The year-on-year inflation rate for June dropped sharply to 13.7%, down from 18.4% in May. It’s the sixth consecutive monthly drop and the lowest since December 2021. Even better for consumers: prices actually fell by 1.2% between May and June.
But the GSS, in its official release, issued a firm caution: “Since food remains the dominant inflation driver, government should continue to invest in transport infrastructure, irrigation, food storage, and market linkages, particularly in the North, where food inflation is high.”
Food inflation remains stubborn, contributing more than half of the overall rate, 7 out of the 13.7 percentage points recorded. In the Upper West Region, overall inflation stood at a staggering 32.3%, with food prices playing a central role.
The GSS says a one-size-fits-all policy approach won’t work. “Blanket policies will not be effective given wide regional disparities in inflation,” the Service warned.

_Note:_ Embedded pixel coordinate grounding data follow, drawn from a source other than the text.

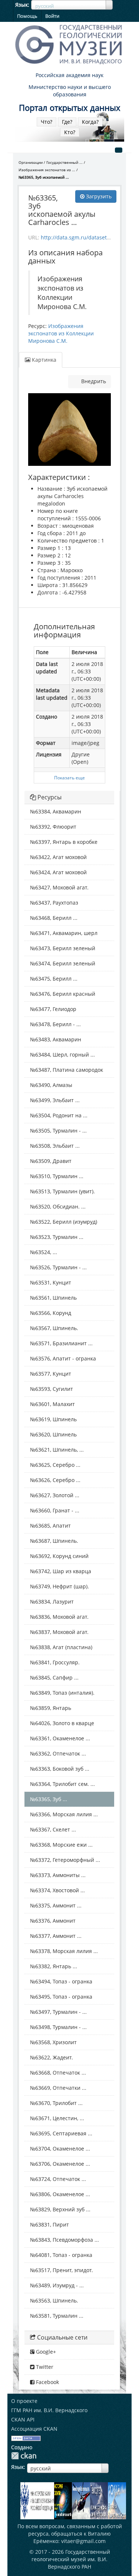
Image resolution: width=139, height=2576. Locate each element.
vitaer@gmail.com (83, 2540)
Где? (67, 121)
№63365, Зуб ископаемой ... (44, 177)
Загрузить (98, 196)
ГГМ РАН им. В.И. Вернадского (49, 2410)
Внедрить (93, 381)
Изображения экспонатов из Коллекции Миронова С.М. (61, 333)
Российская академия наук (69, 75)
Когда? (90, 121)
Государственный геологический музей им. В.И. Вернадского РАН (71, 2559)
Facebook (46, 2382)
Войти (52, 16)
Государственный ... (64, 162)
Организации (31, 162)
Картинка (43, 359)
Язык (21, 4)
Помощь (27, 16)
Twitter (43, 2366)
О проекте (24, 2400)
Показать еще (69, 777)
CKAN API (22, 2419)
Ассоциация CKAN (34, 2428)
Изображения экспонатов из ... (47, 169)
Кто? (69, 132)
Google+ (45, 2351)
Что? (46, 121)
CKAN (23, 2456)
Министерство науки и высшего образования (70, 90)
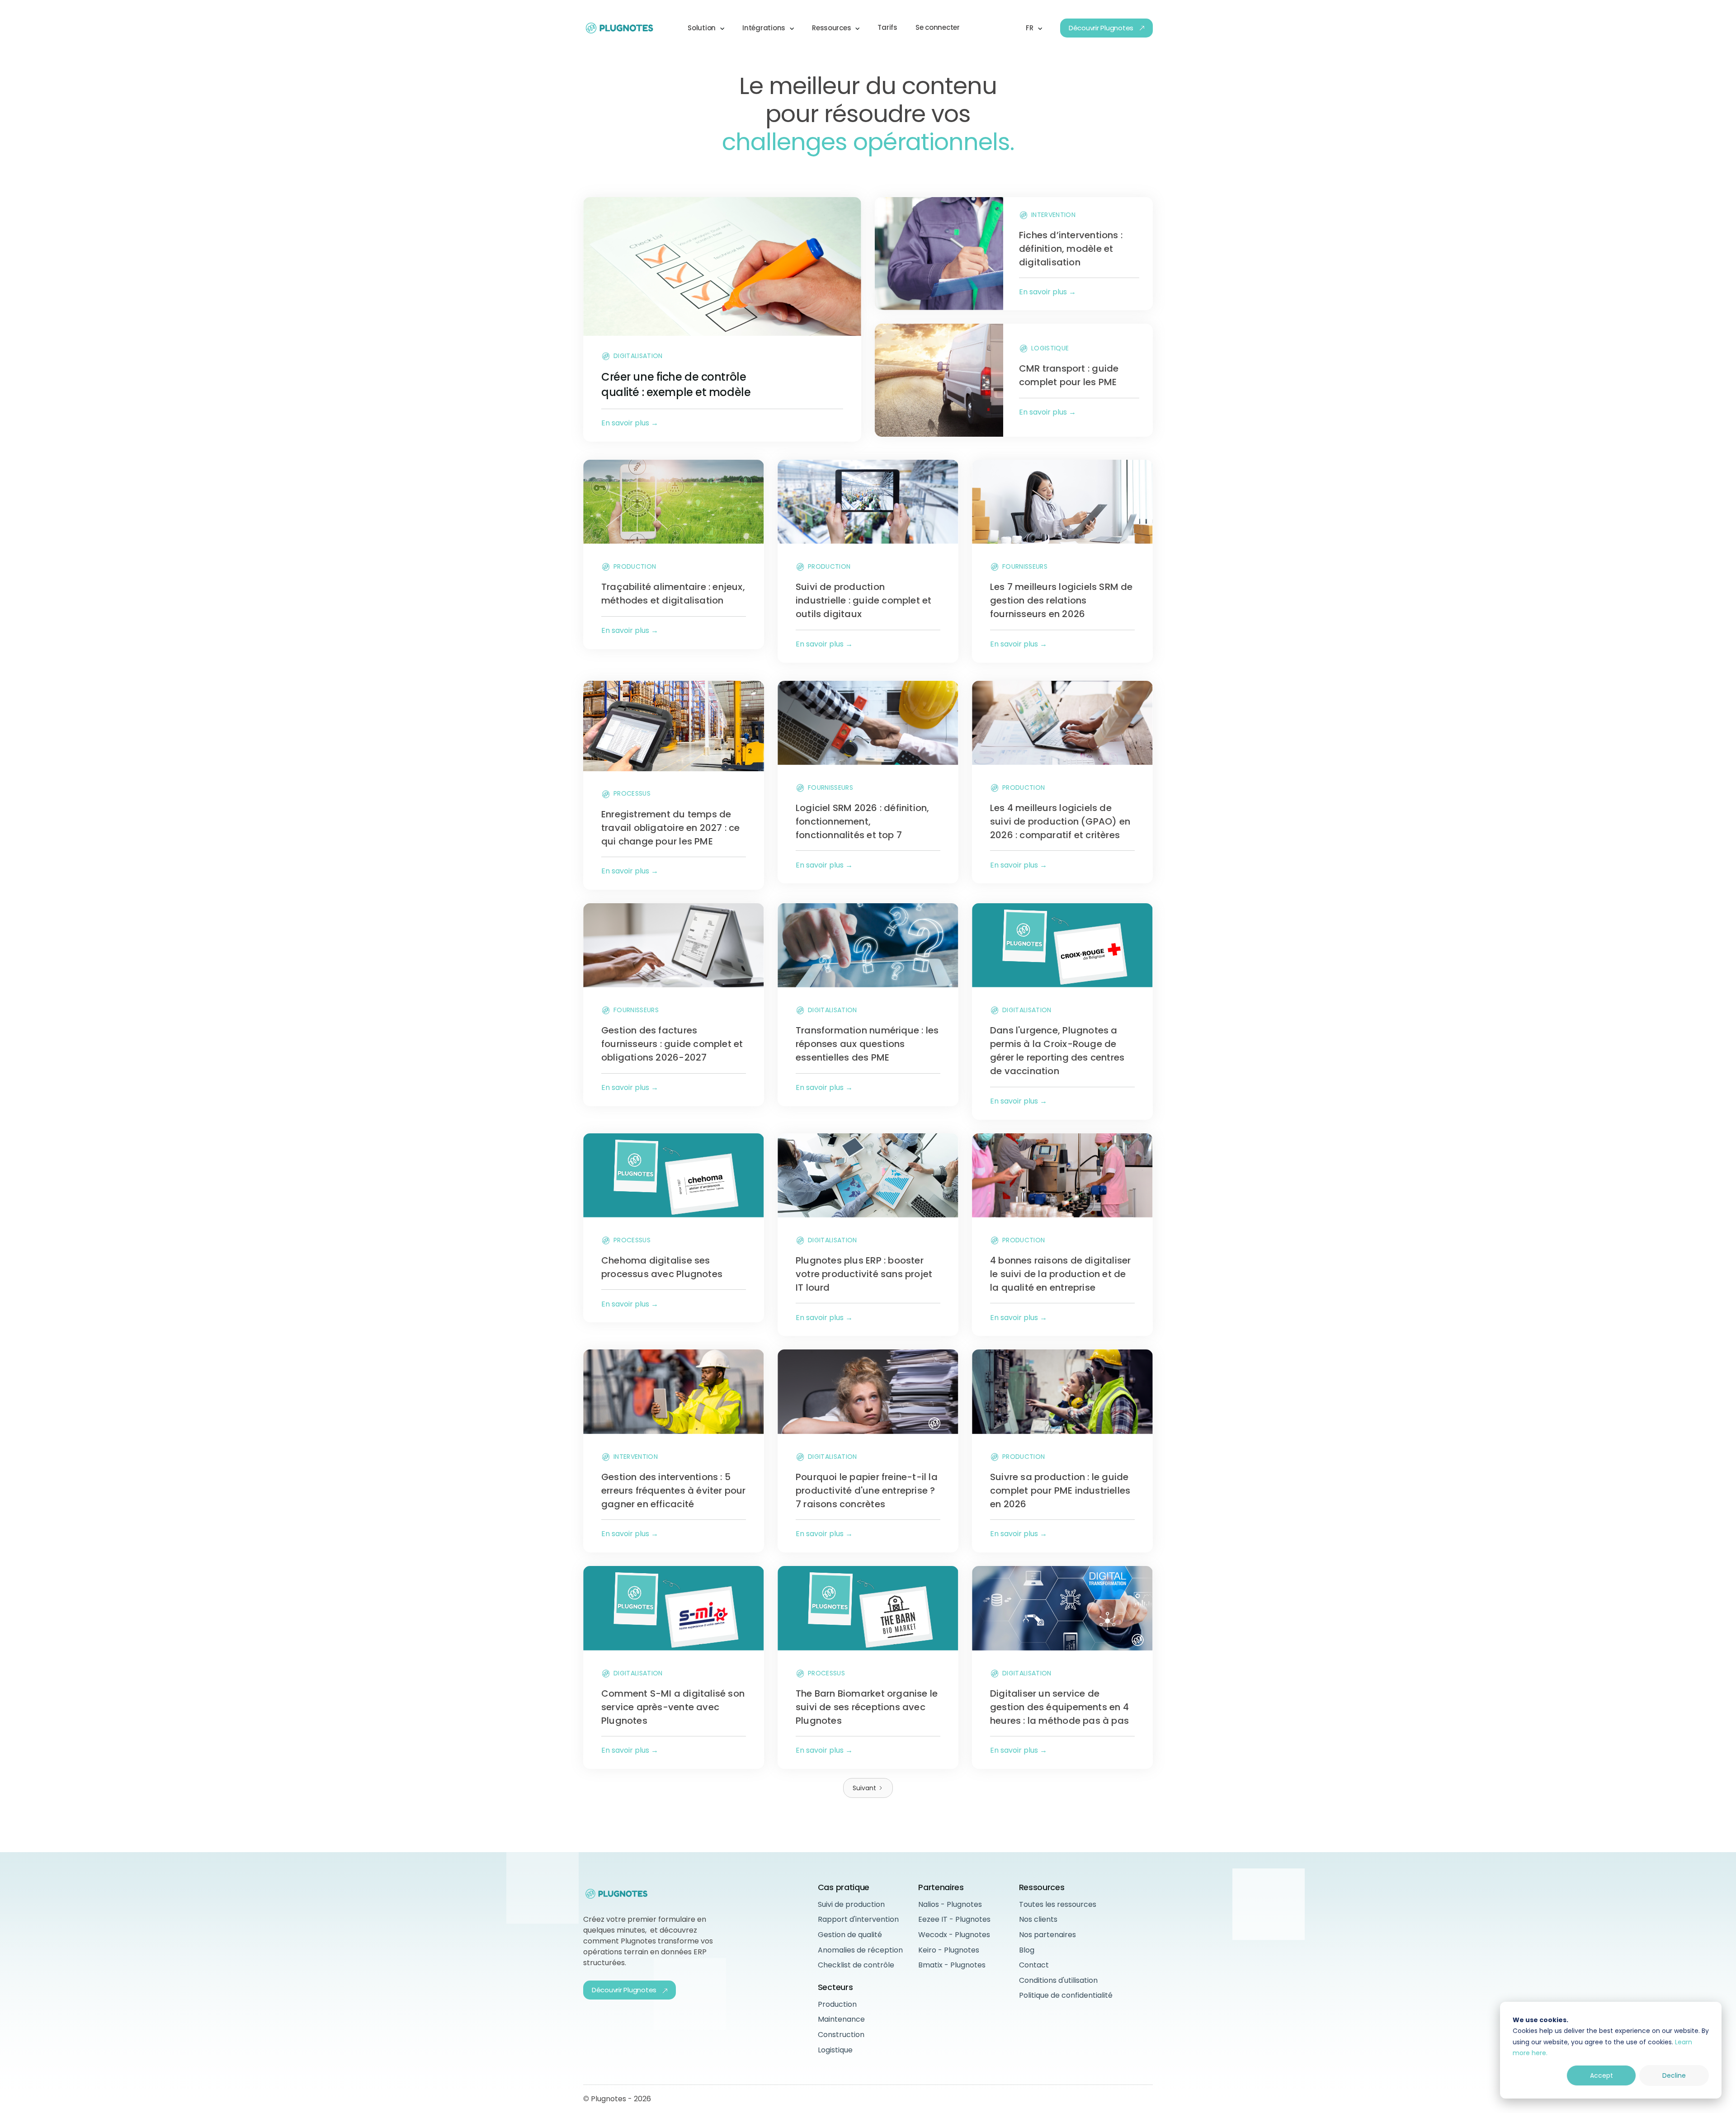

It’s urging government to “expand targeted LEAP support, NHIS outreach, school feeding programmes, and undertake price monitoring in high-inflation areas to ensure equity in response.”
Beyond social protection, the GSS is pushing for macroeconomic discipline. “Lock in the inflation gains and stay the course on fiscal consolidation, implementation of strategic growth initiatives and appropriate monetary policy,” the release advised.
The call comes at a critical time. With food and utility costs still straining household budgets, and rent, refuse disposal, and electricity among the top contributors to inflation, policymakers are being warned not to get comfortable.